----- DATA RECORDS

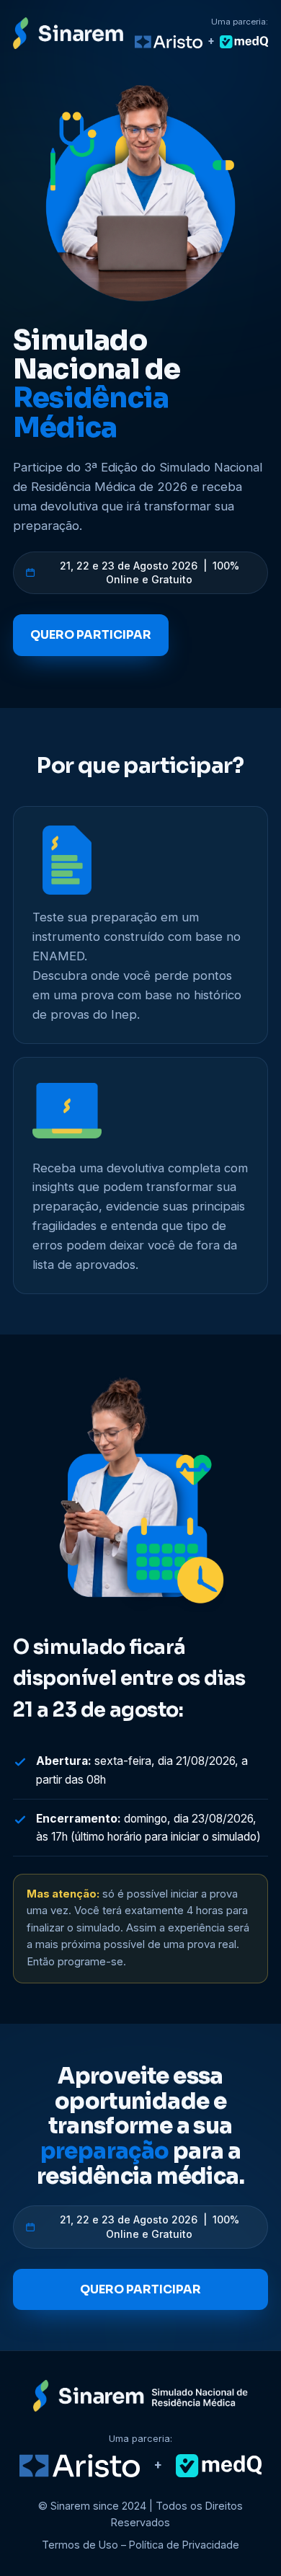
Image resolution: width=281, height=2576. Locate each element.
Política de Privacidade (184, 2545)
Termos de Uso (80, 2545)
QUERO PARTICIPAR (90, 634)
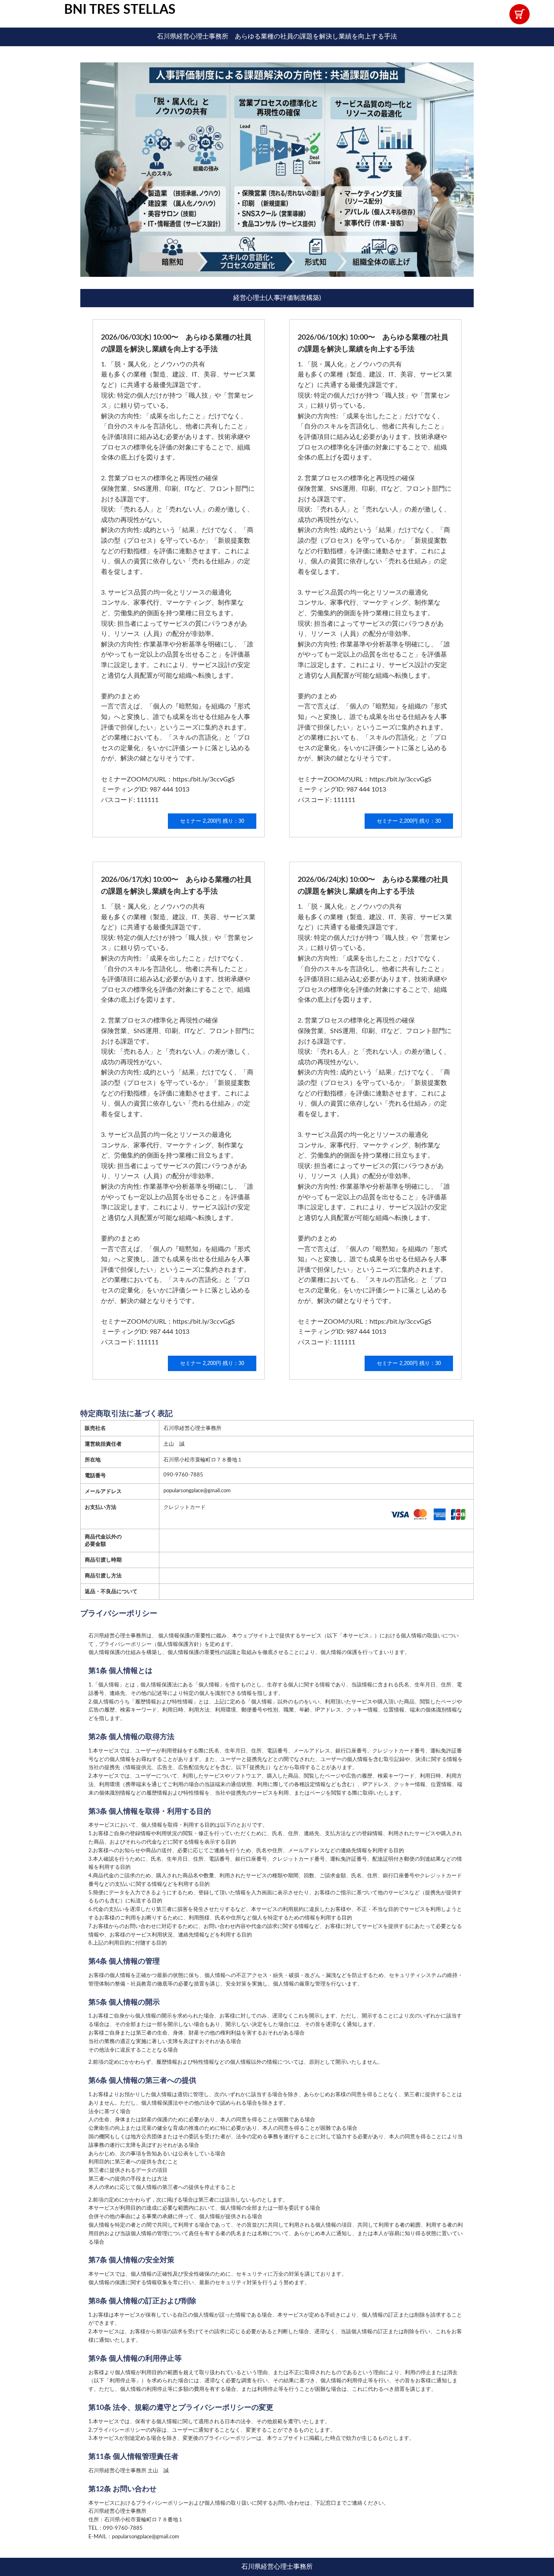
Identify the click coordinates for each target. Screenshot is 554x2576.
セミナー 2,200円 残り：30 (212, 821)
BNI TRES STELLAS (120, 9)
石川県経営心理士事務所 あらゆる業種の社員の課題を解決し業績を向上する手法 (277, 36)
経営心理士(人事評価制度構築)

----------

TASK: Copy, word for word, the entries above from the first line to the line that holds "石川県経営心理士事務所 あらゆる業種の社員の課題を解決し業績を向上する手法 (277, 36)". Drop the pictures.

TASK RESPONSE:
Image resolution: width=281, height=2576. Locate each element.
Política de Privacidade (184, 2545)
Termos de Uso (80, 2545)
QUERO PARTICIPAR (90, 634)
Identify the click coordinates for each target. Screenshot is 554x2576.
セミナー 2,200円 残り：30 (212, 821)
BNI TRES STELLAS (120, 9)
石川県経営心理士事務所 あらゆる業種の社員の課題を解決し業績を向上する手法 (277, 36)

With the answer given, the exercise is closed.